When President Trump was inaugurated, Grossman was a commercial litigator, handling a lawsuit for a liquor distributor. “Meanwhile, the apocalypse was occurring,” he said. “I just kind of lost it, and I was, like, I should be doing something.” He quit his job and joined the New York Civil Liberties Union, where he runs the Voting Rights Project. “Everyone is naturally skeptical of the chubby white guy standing next to a C.O. with a stack of papers,” he said. “But,” he went on, “what we have here at Rikers is a very large population of people who are unregistered but eligible. When you look at margins of error in a lot of close elections, we’re talking about a number of people who could swing a race.”
An inmate with a teardrop tattoo beneath one eye, Jenar Ortiz, said that he’d hoped the volunteers had come to hear inmates’ grievances: “We’re being treated like animals, and nothing is being done.”
“Are you registered to vote?” Grossman asked.
“No,” Ortiz said, and accepted a registration form. He lives in Fort Greene and, until recently, sold cleaning supplies to landlords and worked for FreshDirect.
“What are you pretrial for?” Grossman asked.
“Sale of drugs,” Ortiz said. He checked the box to enroll as a Democrat. “I’ve just never voted in my life,” he continued. “But I do care, you know, and I can remember joking in the hallway of where I lived about Trump becoming President. And then, when he got elected, it wasn’t funny no more.
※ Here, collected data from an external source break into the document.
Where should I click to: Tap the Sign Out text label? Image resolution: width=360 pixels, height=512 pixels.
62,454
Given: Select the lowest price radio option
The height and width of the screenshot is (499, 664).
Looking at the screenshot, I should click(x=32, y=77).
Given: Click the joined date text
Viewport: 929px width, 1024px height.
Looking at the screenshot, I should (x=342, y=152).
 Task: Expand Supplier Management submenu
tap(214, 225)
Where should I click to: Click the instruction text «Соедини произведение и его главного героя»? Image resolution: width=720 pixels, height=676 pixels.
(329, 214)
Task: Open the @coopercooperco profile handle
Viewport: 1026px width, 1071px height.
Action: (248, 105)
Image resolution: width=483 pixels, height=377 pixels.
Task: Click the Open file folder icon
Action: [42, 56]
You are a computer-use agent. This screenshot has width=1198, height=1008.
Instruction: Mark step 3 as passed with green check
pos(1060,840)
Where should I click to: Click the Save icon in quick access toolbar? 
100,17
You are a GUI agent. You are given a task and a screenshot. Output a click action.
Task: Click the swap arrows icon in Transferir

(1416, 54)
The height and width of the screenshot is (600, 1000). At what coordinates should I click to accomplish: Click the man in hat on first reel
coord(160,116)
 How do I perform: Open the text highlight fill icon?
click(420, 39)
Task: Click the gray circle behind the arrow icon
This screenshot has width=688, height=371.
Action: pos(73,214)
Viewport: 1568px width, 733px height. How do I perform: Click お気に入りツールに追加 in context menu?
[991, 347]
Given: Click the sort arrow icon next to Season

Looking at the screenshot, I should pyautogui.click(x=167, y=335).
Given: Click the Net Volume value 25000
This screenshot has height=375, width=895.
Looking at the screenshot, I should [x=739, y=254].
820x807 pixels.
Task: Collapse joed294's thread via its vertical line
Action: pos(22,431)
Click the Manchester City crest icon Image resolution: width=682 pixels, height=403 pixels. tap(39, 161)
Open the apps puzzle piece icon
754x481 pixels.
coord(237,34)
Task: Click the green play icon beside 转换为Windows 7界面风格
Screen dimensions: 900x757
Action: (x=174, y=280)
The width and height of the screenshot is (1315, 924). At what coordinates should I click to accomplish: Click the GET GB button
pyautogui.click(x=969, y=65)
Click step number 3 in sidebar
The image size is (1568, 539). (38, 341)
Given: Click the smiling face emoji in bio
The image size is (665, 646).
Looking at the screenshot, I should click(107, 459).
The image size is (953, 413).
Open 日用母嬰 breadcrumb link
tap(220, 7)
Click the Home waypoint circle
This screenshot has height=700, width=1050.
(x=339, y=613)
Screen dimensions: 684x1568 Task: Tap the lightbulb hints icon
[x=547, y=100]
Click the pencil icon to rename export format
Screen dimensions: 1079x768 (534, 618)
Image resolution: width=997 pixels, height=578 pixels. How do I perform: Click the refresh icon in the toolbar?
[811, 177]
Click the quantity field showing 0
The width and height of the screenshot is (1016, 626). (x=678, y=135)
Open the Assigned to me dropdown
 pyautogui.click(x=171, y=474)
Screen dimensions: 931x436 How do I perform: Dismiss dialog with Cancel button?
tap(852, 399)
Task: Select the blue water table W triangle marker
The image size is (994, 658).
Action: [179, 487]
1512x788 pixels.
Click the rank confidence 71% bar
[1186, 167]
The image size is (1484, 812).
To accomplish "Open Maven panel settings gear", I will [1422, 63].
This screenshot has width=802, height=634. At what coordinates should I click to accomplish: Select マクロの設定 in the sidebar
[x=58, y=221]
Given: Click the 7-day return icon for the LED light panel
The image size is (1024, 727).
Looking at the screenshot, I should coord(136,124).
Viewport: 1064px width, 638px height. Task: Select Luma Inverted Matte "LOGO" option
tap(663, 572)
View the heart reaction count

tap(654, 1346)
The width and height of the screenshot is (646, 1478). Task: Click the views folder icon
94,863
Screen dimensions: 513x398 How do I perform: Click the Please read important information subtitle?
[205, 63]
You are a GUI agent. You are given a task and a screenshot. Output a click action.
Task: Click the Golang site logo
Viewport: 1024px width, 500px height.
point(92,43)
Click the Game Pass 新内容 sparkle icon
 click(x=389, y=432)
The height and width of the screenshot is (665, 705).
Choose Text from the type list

It wasn’t a joke anymore.”
Ortiz said he supports Cuomo in the governor’s race. “He speaks up a lot for the poor and the disadvantaged.” As for Nixon, he said, “I just don’t think celebrities should be involved in politics.”
A graying inmate collected an absentee-ballot form and sat down near a wall stencilled with the words “Reading Area.” He said he was interested in Nixon’s candidacy. “Women power is very strong right now,” he added.
Someone suggested that Michelle Obama should run for President. “With Beyoncé as V.P.!”
“When Kanye West runs, I’ll sign up,” an inmate said.
“You might want to register now,” Grossman told him. “So you’re prepared.”